Her goal of exiting high school with a diploma has been complicated since giving birth to her daughter, Brisa, two and a half years ago.
“My mother could not really take care of her because she is taking care of my two nieces,” Lucero said. “That’s why I decided to come here, because of the day care.”
“Here” is Polaris, an innovative new high school seeing early success with students most at risk of failing to graduate in Alpine School District. Polaris was born this year after more than a year of collaboration among officials trying to find a better way to help students who have fallen behind in earning credits, whether because of pregnancy, family trouble, legal problems, health issues or drug abuse.
Lucero now is on track to graduate with her class this year because of the new, labor-intensive model of education in use here.
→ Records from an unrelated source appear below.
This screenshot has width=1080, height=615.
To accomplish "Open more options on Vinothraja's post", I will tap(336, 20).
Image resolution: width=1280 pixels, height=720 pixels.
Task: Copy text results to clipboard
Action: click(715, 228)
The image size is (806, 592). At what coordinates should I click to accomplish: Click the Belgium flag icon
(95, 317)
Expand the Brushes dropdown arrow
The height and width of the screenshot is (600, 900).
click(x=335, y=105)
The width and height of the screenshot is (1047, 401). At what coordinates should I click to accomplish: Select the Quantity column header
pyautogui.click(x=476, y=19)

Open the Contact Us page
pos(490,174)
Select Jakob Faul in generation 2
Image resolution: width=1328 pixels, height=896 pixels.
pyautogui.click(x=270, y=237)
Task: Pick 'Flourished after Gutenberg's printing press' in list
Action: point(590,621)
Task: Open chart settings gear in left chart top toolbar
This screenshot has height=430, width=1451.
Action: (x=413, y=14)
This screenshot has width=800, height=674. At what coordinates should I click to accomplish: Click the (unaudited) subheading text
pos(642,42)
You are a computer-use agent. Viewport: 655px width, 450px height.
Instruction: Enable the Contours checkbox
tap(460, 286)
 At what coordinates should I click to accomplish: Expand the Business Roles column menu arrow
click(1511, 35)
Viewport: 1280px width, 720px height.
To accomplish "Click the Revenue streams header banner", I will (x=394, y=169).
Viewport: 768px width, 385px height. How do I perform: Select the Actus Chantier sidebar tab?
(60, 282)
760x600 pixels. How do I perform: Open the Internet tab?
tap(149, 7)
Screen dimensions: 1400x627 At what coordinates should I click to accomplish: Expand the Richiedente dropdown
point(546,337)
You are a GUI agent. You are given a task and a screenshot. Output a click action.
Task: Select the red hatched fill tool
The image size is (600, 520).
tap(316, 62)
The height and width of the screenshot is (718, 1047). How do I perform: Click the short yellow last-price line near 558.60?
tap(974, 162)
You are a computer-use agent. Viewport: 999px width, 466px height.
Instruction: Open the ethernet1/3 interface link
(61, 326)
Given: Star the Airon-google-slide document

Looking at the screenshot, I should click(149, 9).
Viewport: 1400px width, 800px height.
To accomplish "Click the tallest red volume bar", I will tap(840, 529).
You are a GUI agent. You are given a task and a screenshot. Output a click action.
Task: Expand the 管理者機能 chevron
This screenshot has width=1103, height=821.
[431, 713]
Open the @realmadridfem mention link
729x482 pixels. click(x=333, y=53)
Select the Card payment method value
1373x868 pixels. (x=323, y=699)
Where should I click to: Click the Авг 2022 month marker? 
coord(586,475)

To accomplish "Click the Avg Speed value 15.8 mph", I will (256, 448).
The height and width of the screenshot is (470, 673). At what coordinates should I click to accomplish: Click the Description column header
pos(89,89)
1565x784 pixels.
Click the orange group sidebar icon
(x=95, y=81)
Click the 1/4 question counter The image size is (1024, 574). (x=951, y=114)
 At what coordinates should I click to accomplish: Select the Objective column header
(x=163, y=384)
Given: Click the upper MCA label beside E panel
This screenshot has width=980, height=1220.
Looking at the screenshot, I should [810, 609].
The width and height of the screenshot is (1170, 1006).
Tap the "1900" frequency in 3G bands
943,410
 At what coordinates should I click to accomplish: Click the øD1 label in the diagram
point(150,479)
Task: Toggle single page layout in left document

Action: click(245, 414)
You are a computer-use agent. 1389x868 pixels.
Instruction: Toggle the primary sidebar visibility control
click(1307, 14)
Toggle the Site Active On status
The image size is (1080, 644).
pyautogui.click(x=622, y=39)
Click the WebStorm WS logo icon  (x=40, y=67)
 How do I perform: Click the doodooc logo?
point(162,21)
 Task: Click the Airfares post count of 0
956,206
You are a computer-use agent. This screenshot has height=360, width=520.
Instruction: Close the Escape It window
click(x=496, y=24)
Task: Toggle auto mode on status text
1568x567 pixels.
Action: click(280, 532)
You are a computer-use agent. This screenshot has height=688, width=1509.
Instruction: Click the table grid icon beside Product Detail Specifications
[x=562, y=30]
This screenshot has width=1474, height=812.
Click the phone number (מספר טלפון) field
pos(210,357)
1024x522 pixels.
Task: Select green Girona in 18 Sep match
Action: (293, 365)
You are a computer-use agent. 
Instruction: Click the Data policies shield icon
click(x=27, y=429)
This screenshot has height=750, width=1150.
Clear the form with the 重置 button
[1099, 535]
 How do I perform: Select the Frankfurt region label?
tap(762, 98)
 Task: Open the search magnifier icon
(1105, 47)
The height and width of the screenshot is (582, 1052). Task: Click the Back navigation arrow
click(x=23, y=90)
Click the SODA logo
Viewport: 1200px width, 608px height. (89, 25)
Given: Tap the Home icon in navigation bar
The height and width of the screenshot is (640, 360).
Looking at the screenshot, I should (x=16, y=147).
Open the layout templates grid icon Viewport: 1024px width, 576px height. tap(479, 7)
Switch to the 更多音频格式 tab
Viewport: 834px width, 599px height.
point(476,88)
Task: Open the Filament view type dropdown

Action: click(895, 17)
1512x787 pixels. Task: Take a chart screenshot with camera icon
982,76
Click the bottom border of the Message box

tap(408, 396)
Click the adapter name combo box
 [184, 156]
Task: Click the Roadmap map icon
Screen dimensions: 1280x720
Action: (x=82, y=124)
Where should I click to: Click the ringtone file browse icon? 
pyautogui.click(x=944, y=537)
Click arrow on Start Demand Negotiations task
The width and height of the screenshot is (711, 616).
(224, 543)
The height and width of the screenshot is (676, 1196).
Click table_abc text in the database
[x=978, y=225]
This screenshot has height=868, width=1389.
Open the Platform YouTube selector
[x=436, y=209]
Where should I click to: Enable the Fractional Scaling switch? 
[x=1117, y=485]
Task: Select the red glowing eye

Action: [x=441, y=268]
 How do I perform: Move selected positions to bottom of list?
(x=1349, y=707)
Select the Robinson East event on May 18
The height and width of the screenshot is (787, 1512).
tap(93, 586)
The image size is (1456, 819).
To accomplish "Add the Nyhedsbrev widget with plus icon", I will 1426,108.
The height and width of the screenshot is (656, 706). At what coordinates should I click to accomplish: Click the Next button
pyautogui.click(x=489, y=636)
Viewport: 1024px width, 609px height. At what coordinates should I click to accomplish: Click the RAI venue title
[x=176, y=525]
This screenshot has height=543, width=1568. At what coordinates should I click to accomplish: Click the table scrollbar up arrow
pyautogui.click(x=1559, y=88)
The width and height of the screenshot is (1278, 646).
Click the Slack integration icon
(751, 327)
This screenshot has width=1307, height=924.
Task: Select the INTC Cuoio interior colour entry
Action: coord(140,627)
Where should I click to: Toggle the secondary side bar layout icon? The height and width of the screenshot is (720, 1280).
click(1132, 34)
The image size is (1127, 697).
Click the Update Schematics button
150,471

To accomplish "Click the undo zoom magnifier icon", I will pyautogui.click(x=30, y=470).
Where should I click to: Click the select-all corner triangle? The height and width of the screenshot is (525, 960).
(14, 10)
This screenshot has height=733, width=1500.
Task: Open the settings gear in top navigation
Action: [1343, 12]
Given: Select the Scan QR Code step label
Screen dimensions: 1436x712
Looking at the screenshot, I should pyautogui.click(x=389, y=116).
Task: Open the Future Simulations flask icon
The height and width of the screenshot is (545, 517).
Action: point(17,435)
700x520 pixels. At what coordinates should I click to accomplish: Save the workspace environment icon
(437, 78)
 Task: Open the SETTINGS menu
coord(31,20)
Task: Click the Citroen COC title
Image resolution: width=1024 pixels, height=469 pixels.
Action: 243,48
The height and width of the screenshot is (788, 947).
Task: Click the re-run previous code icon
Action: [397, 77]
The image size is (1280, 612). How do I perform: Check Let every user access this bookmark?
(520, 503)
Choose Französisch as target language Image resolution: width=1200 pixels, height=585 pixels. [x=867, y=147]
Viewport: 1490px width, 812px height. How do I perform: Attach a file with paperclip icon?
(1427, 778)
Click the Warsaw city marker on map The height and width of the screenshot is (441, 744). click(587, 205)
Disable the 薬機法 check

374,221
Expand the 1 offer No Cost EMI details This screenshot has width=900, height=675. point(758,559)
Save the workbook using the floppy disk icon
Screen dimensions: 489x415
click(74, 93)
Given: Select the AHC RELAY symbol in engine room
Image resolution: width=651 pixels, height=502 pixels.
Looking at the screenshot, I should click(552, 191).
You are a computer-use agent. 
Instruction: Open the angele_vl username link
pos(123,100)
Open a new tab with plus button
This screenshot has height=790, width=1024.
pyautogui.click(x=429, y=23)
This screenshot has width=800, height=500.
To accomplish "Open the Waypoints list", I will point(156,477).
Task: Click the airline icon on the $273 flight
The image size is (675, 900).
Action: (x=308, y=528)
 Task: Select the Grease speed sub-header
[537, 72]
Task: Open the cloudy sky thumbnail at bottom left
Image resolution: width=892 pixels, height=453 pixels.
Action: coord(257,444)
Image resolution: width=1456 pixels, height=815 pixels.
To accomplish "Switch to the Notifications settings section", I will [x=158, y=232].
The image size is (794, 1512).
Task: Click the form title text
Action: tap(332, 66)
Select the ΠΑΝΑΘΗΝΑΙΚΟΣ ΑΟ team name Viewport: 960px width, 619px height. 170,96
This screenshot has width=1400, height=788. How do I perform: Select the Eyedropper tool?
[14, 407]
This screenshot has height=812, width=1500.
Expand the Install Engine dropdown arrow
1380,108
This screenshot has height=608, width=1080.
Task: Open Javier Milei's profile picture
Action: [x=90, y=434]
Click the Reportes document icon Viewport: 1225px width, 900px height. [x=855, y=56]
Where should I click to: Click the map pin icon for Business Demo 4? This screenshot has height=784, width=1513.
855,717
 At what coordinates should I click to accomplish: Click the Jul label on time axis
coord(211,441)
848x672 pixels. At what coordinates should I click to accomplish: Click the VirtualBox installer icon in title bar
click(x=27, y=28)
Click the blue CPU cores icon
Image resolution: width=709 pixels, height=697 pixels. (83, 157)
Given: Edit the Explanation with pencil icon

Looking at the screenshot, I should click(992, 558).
She is taking algebra, geometry, statistics, pre-engineering, biology and literature alongside her favorite class, ceramics. And instead of fretting about graduating, she is making plans for her future.
“I want to study to be a nurse,” she said. “I like to help other people.”
She isn’t the only Polaris success story. Statistical data is likely to indicate that more than twice as many credits have been earned by at-risk students at Polaris since school started compared with the same period last year, said Principal Lori Thorn, who helped design Polaris.
Students come here on the recommendation of their school counselors after developing a graduation plan with parents, district spokeswoman Rhonda Bromley said.
“They needed to make up more credits than they could get at their regular schools,” Thorn said. “Here, they start to see that it is possible to graduate.”
For more than 200 students, Polaris High has replaced makeup packets of homework with a tailor-made classroom experience. Schedules are hand-selected by counselors. Students get grades every four weeks, earning one-eighth of a credit a month per class, which gives them a sense of accomplishment and hope as they watch their progress, said Thorn and teacher Allison Mower.
Once overwhelmed and on the brink of giving up, students this year “are on track now,” said Mower, who teaches English and has obvious enthusiasm for the Polaris experiment.
The formula is working because classes are half as long, with twice as many a day, which works well for students who don’t have long attention spans, she said. Mower said she is able to form individual relationships with her students, to show them that she cares not only about their lives but about their progress and future. They feel hope that they can graduate.
The in-school day care gives the 20 young mothers enrolled here a chance they might not otherwise have. And the school focuses on hands-on classes when possible – robotics, stained-glass making, broadcast television.
There also are special so-called cohort classes – think of them as normal classes that have been sped up. Math classes build on each other, and so must be taken in order. But sometimes there is not time for years of consecutive classes. Cohort classes are taught over two class periods in half the time, so a 101 class and a 102 class can be taught in one year. At Polaris, there is a triple-cohort class, covering three years of math. It is the only class of its kind in the district.
Some students are reluctant at first, but many, like Lucero, have learned to love the experience.
And students seem to make more progress because, unlike doing packets on their own, they must attend Polaris every day, and the campus is closed, meaning students must be in classes and cannot leave for lunch, Thorn said. Attendance is one of the biggest issues with at-risk students, but at Polaris, students know their absence will be noticed and questioned.
“They say, ‘I have to come because my teacher expects me to be there,’” Mower said. “And it’s easier to remember the bigger goal here because every month they are this much closer to graduation.”